* **Exercise brief**:
What you give back should be exactly the lines from the one with "Open the Shaded draw mode dropdown" through the end of the data, without the pictures.

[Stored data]
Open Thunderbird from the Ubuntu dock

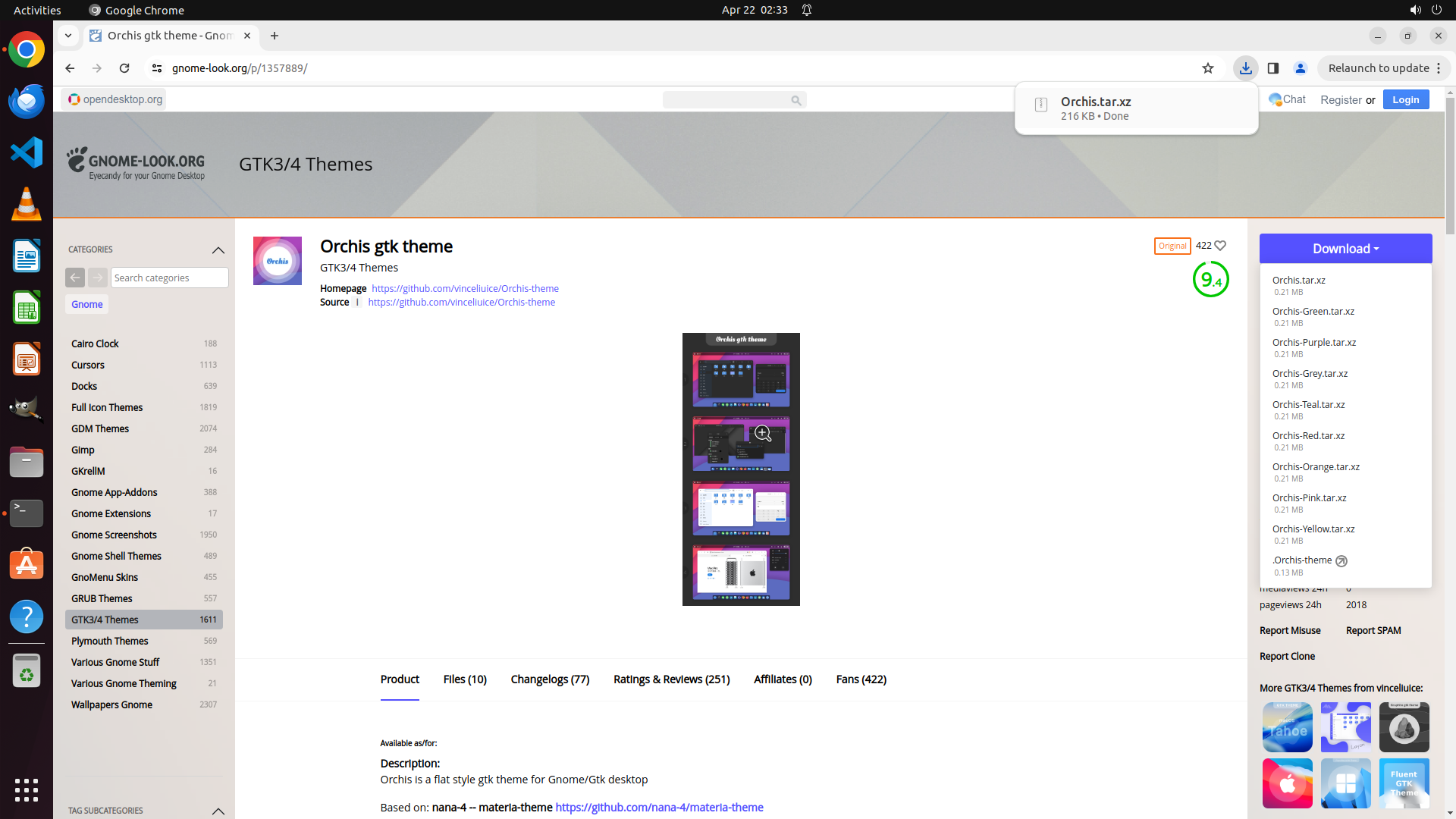point(27,101)
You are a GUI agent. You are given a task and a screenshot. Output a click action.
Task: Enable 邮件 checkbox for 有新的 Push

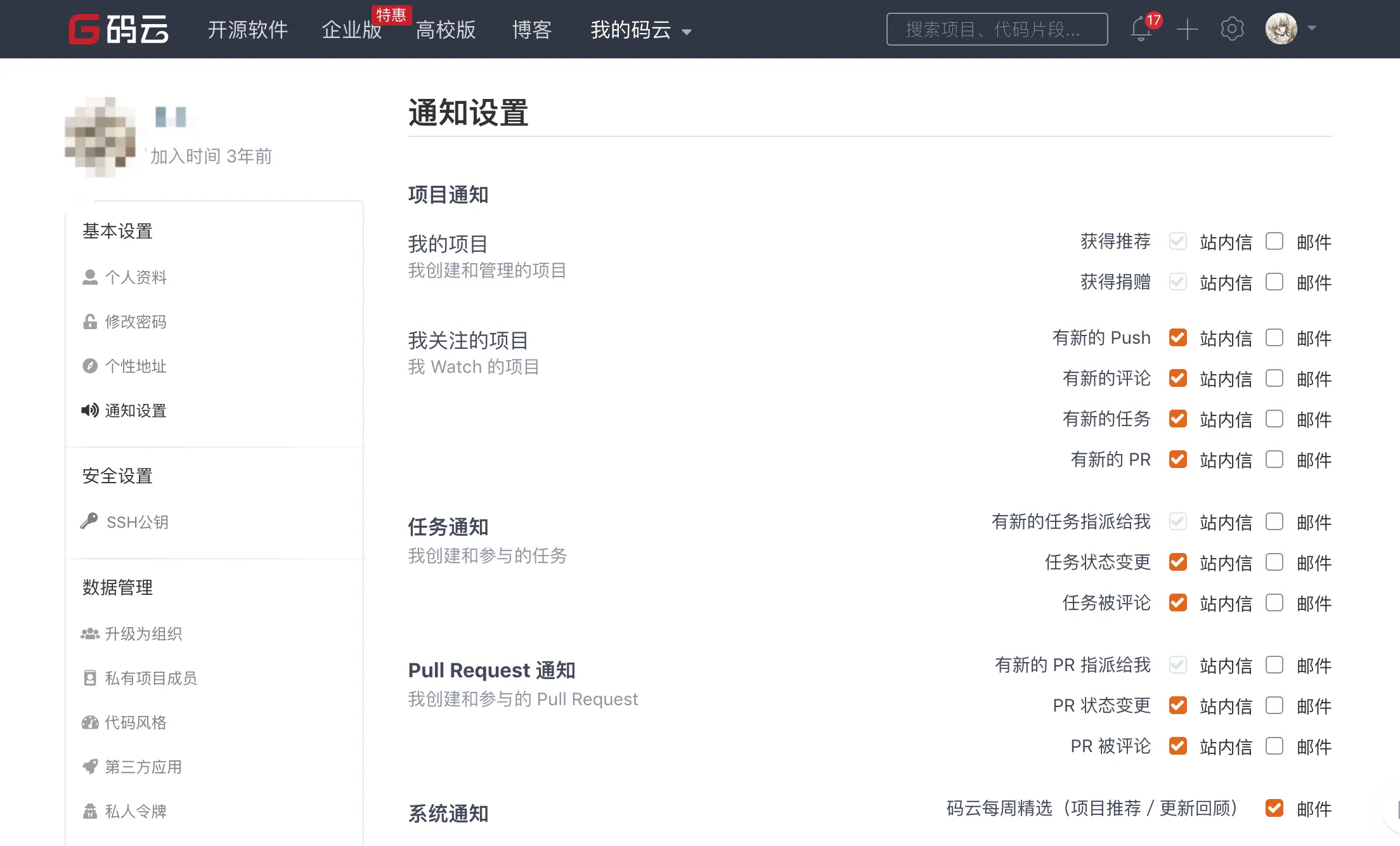click(1274, 337)
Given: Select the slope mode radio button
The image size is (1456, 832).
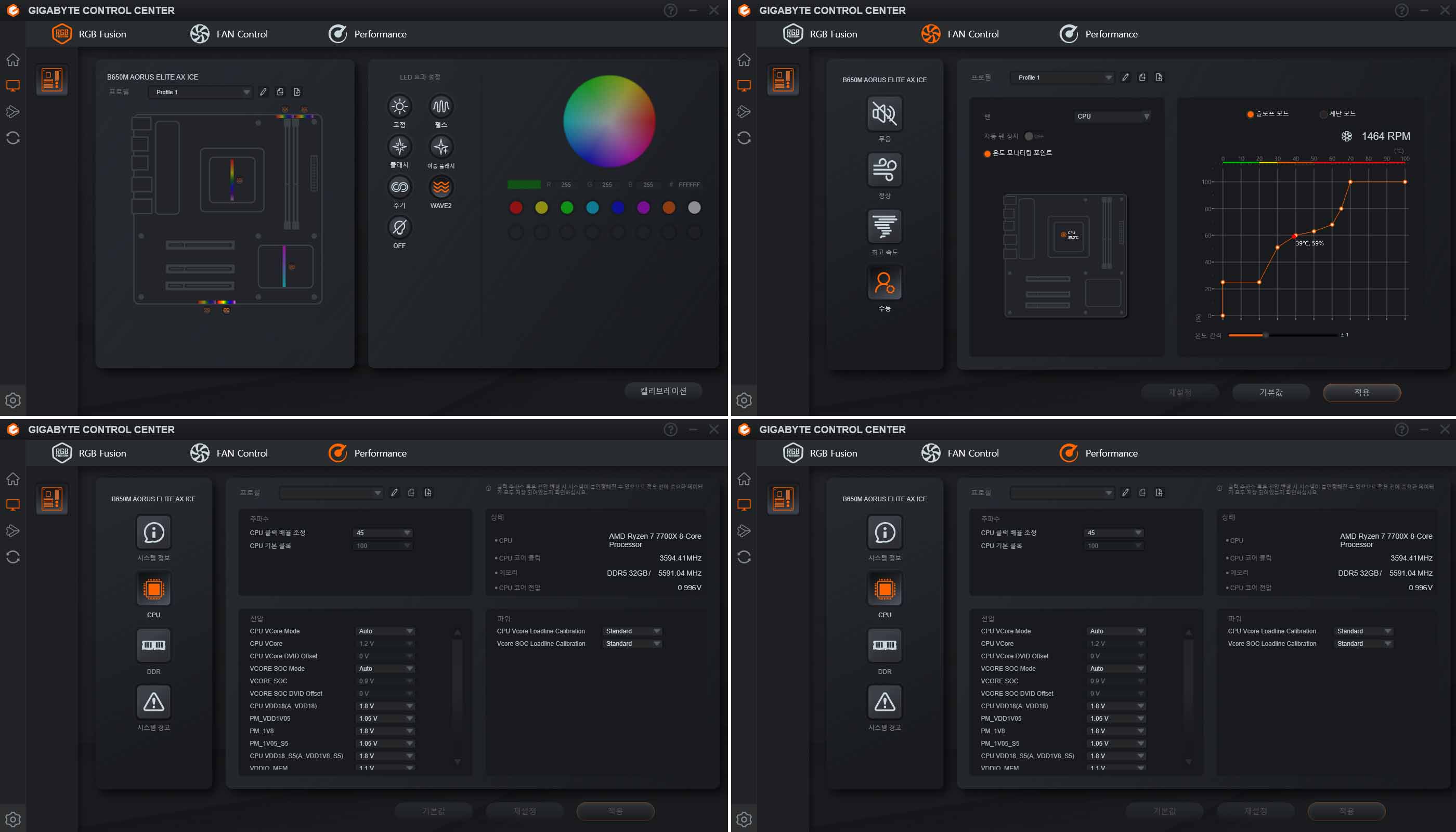Looking at the screenshot, I should pyautogui.click(x=1250, y=114).
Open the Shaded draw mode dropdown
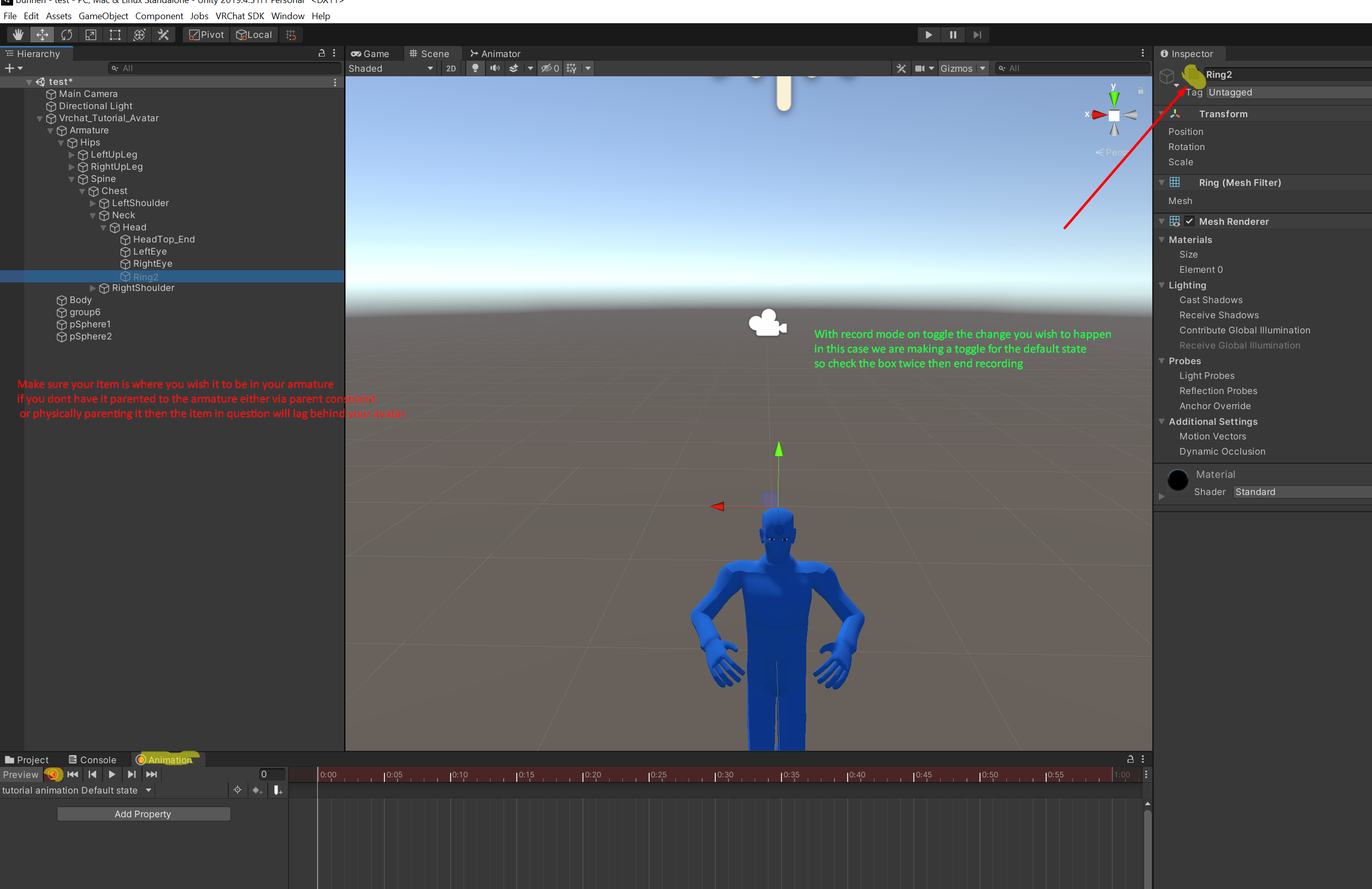The image size is (1372, 889). coord(390,69)
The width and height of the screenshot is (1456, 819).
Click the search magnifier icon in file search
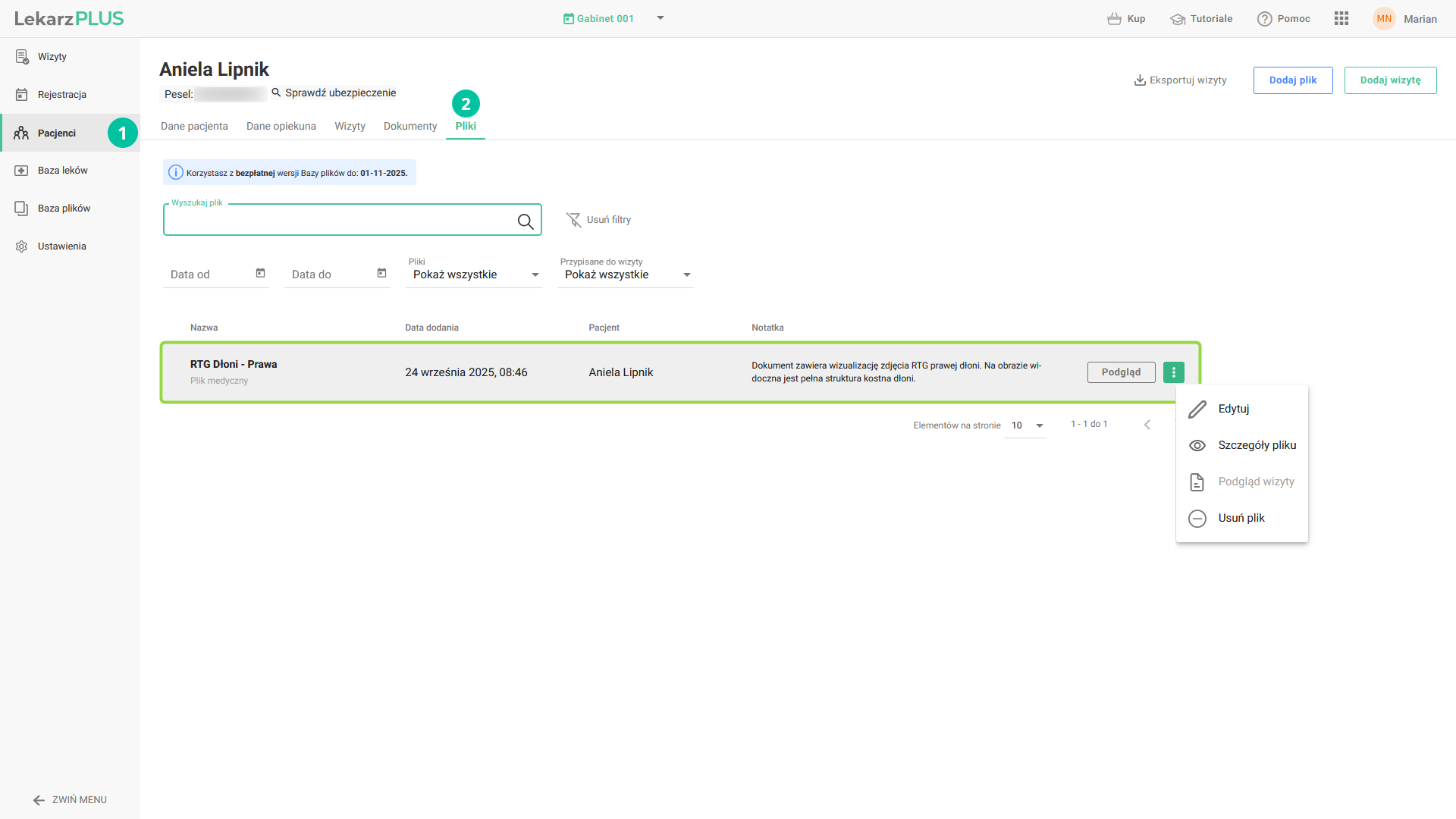[525, 221]
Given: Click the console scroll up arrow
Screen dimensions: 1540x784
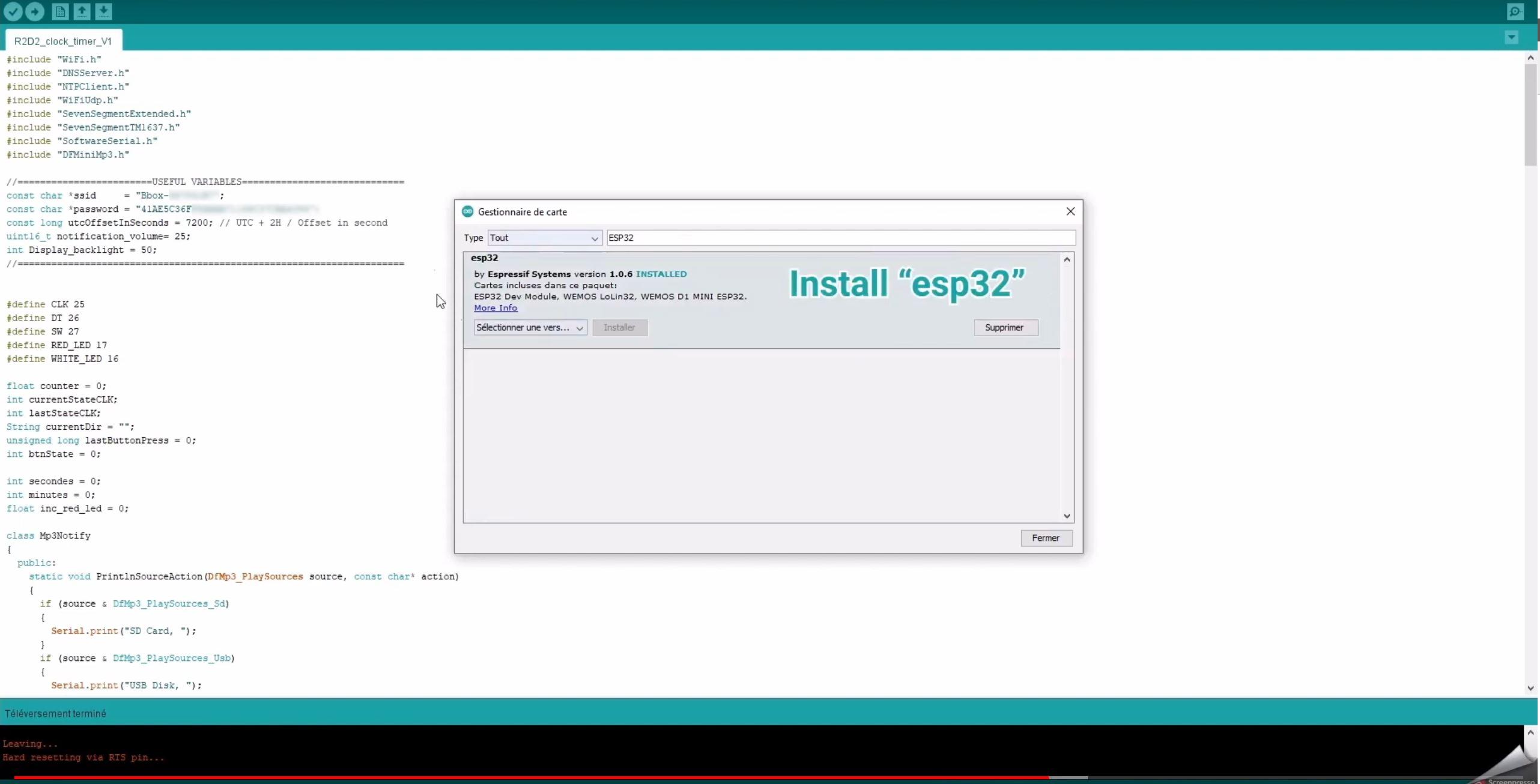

* **Written solution**:
Open the Shaded draw mode dropdown
The image size is (1372, 889). coord(390,69)
The width and height of the screenshot is (1456, 819).
Click the search magnifier icon in file search
[525, 221]
Given: Click the console scroll up arrow
Screen dimensions: 1540x784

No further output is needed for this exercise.